## [Exercise aim]
Please repeat, exactly as written, every line from the one containing "Given: Open the Show entries dropdown" through the last line of the records, both included, and leave out any pictures.

(Beginning of Data supplied)

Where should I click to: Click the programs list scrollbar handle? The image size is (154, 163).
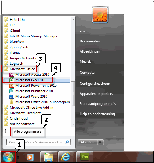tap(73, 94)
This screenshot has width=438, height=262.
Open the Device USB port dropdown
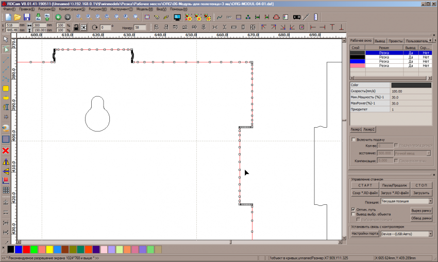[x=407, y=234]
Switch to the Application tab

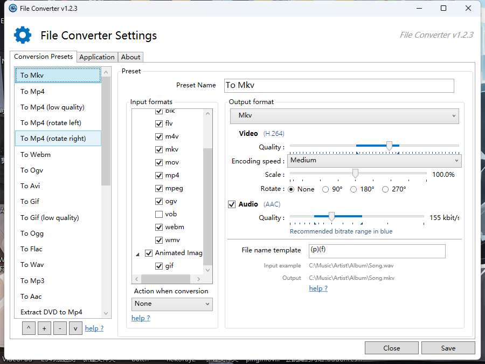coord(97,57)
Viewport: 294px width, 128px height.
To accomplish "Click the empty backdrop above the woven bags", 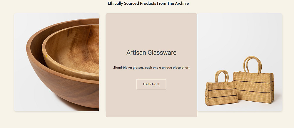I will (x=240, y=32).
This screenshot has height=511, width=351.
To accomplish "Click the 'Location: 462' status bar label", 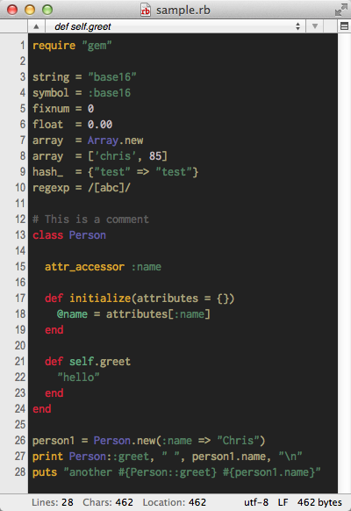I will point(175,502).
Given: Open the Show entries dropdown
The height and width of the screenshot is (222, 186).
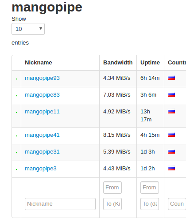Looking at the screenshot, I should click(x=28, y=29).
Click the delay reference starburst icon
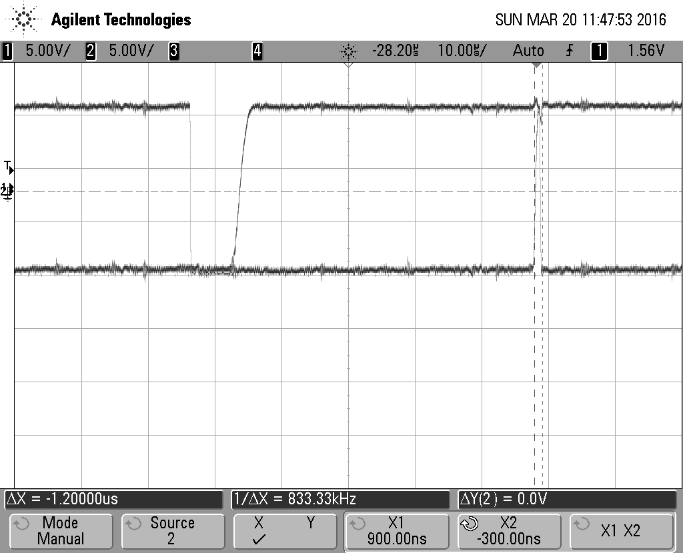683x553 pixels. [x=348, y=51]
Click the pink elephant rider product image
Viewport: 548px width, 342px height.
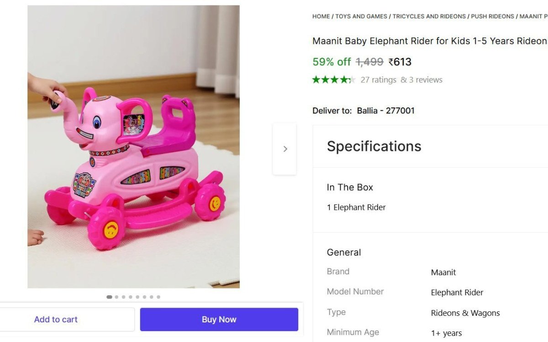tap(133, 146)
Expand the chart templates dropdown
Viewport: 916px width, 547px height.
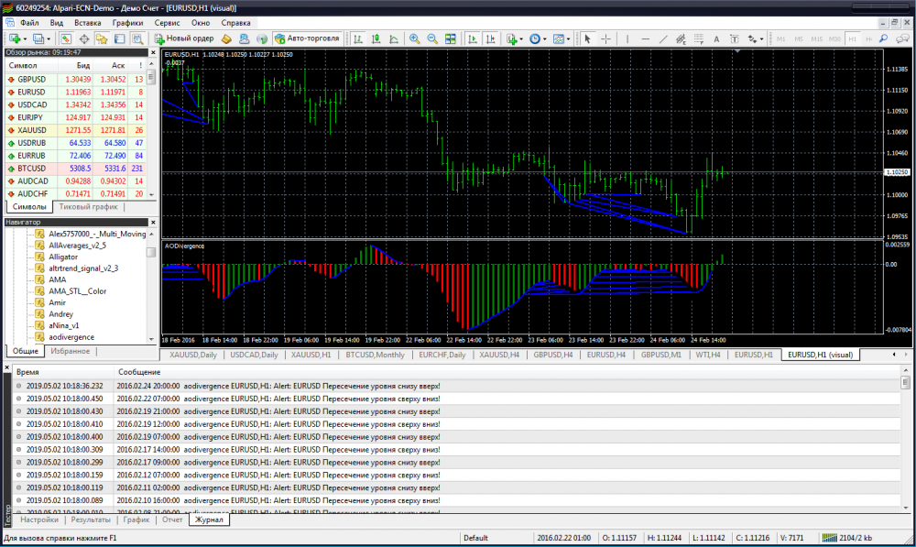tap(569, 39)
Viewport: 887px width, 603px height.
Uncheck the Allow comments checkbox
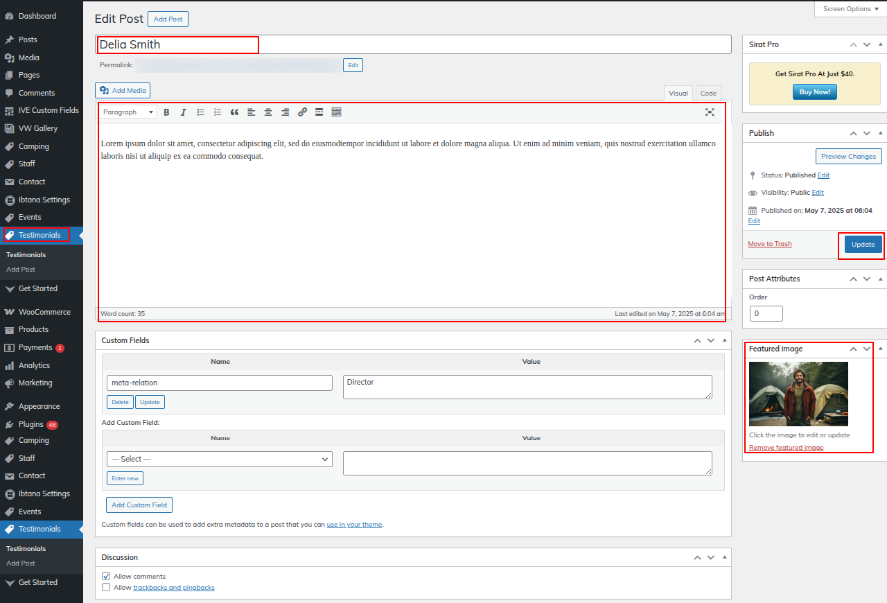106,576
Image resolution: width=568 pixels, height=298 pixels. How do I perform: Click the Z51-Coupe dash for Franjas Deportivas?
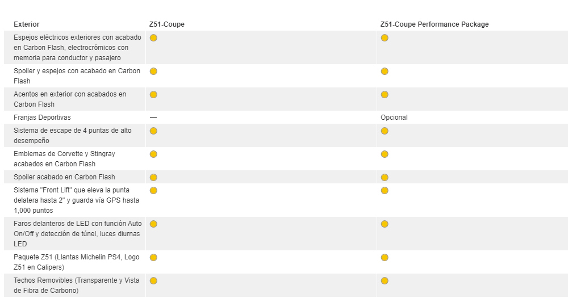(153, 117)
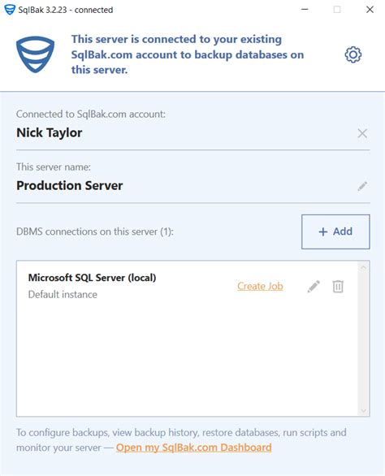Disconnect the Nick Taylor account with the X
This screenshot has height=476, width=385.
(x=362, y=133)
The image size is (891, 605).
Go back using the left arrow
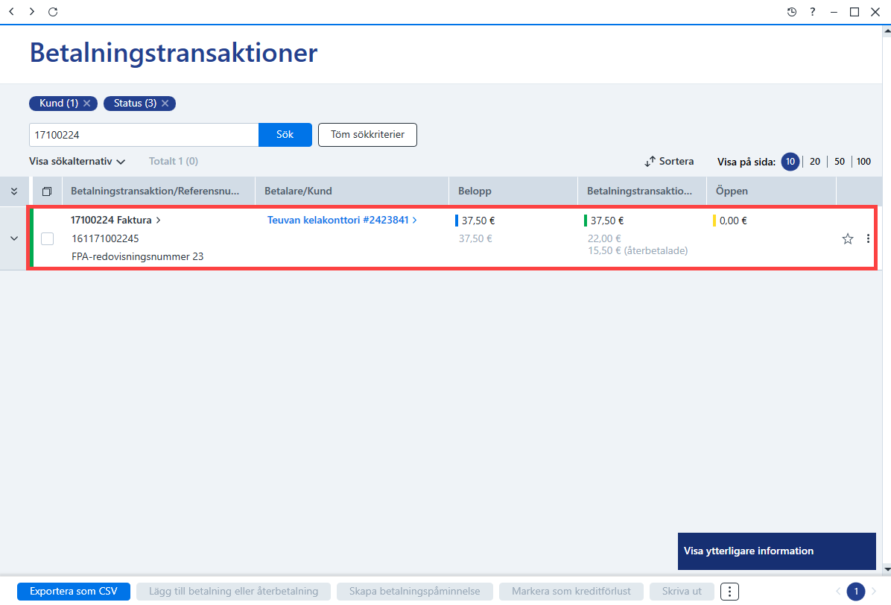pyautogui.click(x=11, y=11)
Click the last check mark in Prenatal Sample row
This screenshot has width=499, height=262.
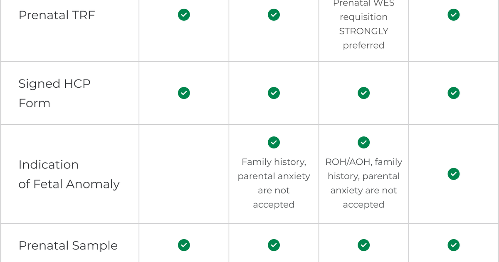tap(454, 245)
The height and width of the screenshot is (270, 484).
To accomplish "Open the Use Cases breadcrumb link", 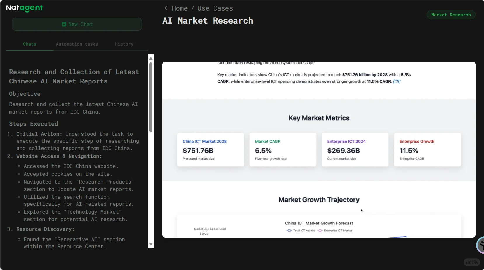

(End of Data supplied)

## [Reply]
Given: Open the Show entries dropdown
The height and width of the screenshot is (222, 186).
Looking at the screenshot, I should click(x=28, y=29).
Click the delay reference starburst icon
683x553 pixels. [x=348, y=51]
Click the pink elephant rider product image
Viewport: 548px width, 342px height.
tap(133, 146)
Expand the chart templates dropdown
Viewport: 916px width, 547px height.
tap(569, 39)
Viewport: 887px width, 603px height.
Uncheck the Allow comments checkbox
106,576
Image resolution: width=568 pixels, height=298 pixels. How do I perform: Click the Z51-Coupe dash for Franjas Deportivas?
(153, 117)
Disconnect the Nick Taylor account with the X
This screenshot has height=476, width=385.
(x=362, y=133)
The image size is (891, 605).
Go back using the left arrow
pyautogui.click(x=11, y=11)
Click the last check mark in Prenatal Sample row
This screenshot has width=499, height=262.
tap(454, 245)
The height and width of the screenshot is (270, 484).
To accomplish "Open the Use Cases breadcrumb link", 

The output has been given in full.